Selective dealumination of HZSM-5 zeolite boosts propylene by modifying 1-butene cracking pathway

Abstract

An HZSM-5 zeolite was dealuminated by steaming with its self-adsorbed water at mild temperatures (300, 400 or 500°C), characterized and tested in the transformation of 1-butene into propylene. The structural, porous-surface and acidic properties of the catalysts (unmodified and steamed) were characterized using N2 adsorption-desorption isotherms, tert-butylamine adsorption-TPD, XRD, 29Si and 27Al MAS-NMR, and FTIR spectroscopies, and the results pointed to the following evidences: (i) dealumination took place transforming specific strong acid, framework tetrahedral Al sitings (located within the micropores) into distorted and extra-framework species; and (ii) the porous-surface properties were less sensible to the treatment.
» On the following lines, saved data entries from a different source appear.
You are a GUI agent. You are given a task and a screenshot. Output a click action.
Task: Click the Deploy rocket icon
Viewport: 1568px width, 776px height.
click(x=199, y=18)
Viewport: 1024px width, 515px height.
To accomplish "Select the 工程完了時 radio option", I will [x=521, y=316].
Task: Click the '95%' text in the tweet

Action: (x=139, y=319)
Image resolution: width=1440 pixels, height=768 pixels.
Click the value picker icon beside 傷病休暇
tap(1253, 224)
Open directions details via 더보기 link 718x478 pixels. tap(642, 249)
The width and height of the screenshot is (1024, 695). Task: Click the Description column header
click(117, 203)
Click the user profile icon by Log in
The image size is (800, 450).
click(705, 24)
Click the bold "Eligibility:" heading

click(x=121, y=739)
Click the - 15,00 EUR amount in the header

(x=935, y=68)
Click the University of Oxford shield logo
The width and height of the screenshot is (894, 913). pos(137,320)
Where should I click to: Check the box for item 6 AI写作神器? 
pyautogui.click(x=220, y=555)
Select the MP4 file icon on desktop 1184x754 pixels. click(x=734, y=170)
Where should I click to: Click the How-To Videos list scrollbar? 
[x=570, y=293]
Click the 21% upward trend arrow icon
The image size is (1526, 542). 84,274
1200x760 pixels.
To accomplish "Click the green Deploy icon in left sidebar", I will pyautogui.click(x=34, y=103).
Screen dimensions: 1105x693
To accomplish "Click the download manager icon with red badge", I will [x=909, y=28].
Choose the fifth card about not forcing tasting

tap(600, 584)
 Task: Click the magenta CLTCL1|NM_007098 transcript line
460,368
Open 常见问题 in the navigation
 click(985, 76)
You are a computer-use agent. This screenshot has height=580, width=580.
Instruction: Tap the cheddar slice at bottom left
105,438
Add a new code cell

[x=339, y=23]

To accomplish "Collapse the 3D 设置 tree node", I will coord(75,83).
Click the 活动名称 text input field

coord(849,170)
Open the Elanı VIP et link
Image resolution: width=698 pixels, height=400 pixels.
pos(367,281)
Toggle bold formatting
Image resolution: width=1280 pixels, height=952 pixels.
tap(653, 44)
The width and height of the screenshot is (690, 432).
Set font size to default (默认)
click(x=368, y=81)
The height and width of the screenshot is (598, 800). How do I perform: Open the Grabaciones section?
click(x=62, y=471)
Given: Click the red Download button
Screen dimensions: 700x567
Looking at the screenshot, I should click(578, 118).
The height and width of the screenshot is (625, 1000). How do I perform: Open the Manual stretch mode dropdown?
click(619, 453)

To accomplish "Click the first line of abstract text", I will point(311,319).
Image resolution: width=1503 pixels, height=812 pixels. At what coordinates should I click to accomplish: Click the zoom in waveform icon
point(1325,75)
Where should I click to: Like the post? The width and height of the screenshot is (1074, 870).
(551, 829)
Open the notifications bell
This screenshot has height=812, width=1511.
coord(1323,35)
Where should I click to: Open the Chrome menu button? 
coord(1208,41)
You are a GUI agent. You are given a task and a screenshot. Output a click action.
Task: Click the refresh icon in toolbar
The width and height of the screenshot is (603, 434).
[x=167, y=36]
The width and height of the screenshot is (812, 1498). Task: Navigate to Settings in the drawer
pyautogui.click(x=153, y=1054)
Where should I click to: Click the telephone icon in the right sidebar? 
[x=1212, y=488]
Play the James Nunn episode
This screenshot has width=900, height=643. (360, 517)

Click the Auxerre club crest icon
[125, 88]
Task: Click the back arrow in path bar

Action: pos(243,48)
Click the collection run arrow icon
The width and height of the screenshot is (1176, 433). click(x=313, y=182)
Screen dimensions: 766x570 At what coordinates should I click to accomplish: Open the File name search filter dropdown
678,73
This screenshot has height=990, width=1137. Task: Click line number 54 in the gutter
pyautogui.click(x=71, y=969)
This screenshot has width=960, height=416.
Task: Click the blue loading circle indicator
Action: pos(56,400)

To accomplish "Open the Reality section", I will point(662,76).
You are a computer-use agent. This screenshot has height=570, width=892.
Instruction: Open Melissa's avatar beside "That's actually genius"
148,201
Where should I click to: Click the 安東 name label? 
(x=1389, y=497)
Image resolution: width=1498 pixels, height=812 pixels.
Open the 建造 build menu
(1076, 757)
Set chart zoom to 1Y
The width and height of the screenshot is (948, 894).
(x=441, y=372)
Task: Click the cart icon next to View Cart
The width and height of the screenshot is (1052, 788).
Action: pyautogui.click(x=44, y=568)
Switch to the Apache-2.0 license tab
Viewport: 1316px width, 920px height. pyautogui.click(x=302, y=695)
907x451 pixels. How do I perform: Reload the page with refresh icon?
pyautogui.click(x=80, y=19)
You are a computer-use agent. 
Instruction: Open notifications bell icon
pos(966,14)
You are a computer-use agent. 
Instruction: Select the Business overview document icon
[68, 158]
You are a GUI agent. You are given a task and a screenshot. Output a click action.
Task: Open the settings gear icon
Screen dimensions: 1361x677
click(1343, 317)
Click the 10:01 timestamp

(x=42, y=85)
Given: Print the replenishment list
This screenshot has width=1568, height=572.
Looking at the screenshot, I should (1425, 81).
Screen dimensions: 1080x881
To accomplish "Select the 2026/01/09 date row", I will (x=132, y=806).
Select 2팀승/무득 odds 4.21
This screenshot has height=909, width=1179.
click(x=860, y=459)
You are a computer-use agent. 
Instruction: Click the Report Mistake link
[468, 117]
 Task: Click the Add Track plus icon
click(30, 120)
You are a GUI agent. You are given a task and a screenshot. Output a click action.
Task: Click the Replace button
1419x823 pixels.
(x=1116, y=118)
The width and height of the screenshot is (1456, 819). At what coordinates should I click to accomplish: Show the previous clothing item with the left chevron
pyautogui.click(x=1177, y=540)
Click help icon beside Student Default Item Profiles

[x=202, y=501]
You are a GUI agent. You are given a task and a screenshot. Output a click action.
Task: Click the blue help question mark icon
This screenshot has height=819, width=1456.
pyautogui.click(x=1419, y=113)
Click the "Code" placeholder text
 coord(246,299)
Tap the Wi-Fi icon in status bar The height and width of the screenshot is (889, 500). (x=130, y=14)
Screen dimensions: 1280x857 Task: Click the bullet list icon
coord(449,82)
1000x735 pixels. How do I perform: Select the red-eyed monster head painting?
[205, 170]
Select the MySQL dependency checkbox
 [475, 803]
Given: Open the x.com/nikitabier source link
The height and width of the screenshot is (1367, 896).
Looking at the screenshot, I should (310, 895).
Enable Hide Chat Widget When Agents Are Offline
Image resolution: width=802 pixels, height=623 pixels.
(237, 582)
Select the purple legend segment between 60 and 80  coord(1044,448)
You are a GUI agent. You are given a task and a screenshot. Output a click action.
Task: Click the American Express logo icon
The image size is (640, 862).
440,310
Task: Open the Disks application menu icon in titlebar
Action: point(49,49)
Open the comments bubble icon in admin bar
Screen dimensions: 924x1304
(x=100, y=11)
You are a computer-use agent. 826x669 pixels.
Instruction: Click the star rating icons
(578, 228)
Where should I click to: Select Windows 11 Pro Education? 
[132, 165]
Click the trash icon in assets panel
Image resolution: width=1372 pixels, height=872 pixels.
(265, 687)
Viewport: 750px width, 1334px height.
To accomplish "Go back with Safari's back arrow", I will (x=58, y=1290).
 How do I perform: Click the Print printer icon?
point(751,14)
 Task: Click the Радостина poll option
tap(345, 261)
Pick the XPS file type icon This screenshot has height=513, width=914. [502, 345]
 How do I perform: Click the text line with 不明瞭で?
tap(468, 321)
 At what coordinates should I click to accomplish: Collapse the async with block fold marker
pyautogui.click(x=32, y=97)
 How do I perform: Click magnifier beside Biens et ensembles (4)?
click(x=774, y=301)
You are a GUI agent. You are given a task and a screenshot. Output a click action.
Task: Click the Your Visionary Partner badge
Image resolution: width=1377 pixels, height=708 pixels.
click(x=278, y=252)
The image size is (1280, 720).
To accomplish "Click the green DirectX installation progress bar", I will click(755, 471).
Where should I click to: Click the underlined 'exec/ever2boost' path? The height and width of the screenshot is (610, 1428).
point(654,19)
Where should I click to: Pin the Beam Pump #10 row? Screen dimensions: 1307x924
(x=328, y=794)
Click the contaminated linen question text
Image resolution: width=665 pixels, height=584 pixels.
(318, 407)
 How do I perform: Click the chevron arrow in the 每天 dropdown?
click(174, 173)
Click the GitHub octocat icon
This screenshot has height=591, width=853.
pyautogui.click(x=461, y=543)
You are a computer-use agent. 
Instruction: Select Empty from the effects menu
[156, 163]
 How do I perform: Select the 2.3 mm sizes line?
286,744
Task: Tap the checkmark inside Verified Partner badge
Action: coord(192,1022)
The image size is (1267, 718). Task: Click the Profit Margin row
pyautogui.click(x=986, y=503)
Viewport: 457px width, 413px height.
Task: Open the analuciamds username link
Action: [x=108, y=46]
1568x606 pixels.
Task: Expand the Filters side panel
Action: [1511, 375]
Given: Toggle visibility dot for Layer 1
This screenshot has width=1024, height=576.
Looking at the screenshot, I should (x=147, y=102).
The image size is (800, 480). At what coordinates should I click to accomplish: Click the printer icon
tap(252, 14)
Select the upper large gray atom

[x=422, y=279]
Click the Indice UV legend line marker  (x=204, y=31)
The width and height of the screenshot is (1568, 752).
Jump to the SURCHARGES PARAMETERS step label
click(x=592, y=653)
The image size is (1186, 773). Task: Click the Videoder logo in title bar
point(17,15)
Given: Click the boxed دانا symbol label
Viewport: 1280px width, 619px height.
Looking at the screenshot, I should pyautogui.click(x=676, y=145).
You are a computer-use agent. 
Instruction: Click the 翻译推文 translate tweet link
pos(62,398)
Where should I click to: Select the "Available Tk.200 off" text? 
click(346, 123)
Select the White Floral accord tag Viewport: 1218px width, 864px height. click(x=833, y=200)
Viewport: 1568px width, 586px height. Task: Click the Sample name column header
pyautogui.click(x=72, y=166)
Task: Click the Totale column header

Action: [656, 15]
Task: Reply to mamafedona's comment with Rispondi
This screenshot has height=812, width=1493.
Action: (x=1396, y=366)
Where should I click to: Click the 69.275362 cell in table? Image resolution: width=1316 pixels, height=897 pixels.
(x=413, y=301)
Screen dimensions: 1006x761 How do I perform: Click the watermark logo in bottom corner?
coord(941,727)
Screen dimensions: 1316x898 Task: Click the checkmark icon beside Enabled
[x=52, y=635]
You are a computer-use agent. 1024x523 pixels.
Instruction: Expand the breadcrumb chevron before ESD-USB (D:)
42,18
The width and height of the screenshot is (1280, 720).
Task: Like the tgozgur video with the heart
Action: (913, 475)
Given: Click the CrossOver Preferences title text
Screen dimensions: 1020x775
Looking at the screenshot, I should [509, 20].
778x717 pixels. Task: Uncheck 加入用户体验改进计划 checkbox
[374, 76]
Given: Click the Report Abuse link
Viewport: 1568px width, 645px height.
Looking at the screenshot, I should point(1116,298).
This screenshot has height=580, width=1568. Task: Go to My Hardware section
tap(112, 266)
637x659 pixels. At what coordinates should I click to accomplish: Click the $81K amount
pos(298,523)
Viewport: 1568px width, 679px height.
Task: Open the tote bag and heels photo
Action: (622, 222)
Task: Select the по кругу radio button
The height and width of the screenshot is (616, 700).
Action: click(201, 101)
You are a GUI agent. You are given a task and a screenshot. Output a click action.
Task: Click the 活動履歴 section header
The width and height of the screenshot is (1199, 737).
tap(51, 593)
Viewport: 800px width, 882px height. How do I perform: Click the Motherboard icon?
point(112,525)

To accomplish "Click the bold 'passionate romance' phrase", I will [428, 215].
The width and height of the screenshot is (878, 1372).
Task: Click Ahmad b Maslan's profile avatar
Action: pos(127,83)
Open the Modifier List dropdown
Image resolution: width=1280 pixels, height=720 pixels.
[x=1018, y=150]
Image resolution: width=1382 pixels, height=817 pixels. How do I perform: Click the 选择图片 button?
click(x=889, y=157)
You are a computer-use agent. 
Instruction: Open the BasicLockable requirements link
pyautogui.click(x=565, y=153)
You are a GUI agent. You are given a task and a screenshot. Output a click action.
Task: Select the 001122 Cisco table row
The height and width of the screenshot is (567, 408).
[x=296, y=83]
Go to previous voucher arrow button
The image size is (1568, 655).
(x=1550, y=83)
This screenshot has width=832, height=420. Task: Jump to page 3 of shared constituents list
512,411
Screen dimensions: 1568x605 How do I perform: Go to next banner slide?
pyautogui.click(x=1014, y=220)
The acid site density was shifted towards the intersections of the zeolite micropores (of weaker acidity), resulting in the selective inhibition of hydrogen transfer pathway, thus lowering the selectivity of paraffins, aromatics and ultimately, coke deposition. Overall, the performance of the 500°C-steamed catalyst compared with the parent one was enhanced: propylene selectivity was boosted 69%, coke deposition dropped by 34%, whereas the initial conversion only fell 6%.